De gemeente loopt al iets voor op de taakstelling voor het eerste halfjaar van 2017, zoals past in de lijn die in Rijssen-Holten is afgesproken. De gemeente wil het liefst nog en bij het COA aangeven dat er een bepaalde woning beschikbaar is. De versnelling is geen gemakkelijke opgave. De gemeente blijft inzetten op het bouwen van sociale huurwoningen, juist om ervoor te zorgen dat de druk niet verder oploopt. Spreker zit zelf aan tafel bij de woningcorporaties.

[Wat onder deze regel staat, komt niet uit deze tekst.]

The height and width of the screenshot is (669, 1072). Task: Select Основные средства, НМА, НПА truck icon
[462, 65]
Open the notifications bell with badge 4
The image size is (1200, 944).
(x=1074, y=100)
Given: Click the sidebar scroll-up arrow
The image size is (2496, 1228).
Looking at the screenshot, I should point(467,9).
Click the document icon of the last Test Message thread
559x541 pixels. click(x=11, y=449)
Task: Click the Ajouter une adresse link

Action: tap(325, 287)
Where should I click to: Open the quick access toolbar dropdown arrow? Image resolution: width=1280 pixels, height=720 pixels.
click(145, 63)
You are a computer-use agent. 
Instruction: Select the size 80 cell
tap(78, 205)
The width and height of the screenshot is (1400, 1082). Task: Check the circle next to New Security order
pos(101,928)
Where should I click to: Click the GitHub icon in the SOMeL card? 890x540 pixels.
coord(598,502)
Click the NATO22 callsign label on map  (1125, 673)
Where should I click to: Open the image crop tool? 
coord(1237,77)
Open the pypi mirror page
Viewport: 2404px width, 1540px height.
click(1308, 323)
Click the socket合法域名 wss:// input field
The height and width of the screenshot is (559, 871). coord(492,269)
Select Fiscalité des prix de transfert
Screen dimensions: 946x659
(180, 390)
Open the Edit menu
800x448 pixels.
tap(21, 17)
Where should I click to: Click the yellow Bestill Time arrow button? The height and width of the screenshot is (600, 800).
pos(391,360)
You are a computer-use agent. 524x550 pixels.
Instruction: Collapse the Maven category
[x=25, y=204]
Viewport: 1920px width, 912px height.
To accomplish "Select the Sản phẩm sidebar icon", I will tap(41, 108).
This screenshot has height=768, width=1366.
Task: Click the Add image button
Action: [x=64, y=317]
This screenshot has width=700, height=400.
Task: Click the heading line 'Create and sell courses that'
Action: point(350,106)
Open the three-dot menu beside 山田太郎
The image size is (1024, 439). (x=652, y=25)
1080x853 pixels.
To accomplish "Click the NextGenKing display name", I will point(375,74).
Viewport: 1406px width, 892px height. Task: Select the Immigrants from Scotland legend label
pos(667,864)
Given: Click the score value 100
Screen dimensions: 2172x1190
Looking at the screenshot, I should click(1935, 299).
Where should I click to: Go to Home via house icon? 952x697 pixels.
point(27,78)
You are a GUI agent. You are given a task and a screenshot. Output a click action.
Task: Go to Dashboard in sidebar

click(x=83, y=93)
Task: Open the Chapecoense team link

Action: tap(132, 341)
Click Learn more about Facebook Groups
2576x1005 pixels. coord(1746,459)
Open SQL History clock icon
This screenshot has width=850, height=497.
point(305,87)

Daarbij speelt momenteel mee dat er vanuit Den Haag een ontmoedigingsbeleid is gekomen op gezinshereniging. Voorheen duurden trajecten soms maar drie maanden, terwijl die nu soms wel vijftien maanden duren. Dat kan betekenen dat mensen twee keer gehuisvest moeten worden. Richting de regietafel heeft het college gevraagd of dit een wenselijke situatie is. Geprobeerd wordt dit lastige probleem zo goed mogelijk op te pakken met de corporaties.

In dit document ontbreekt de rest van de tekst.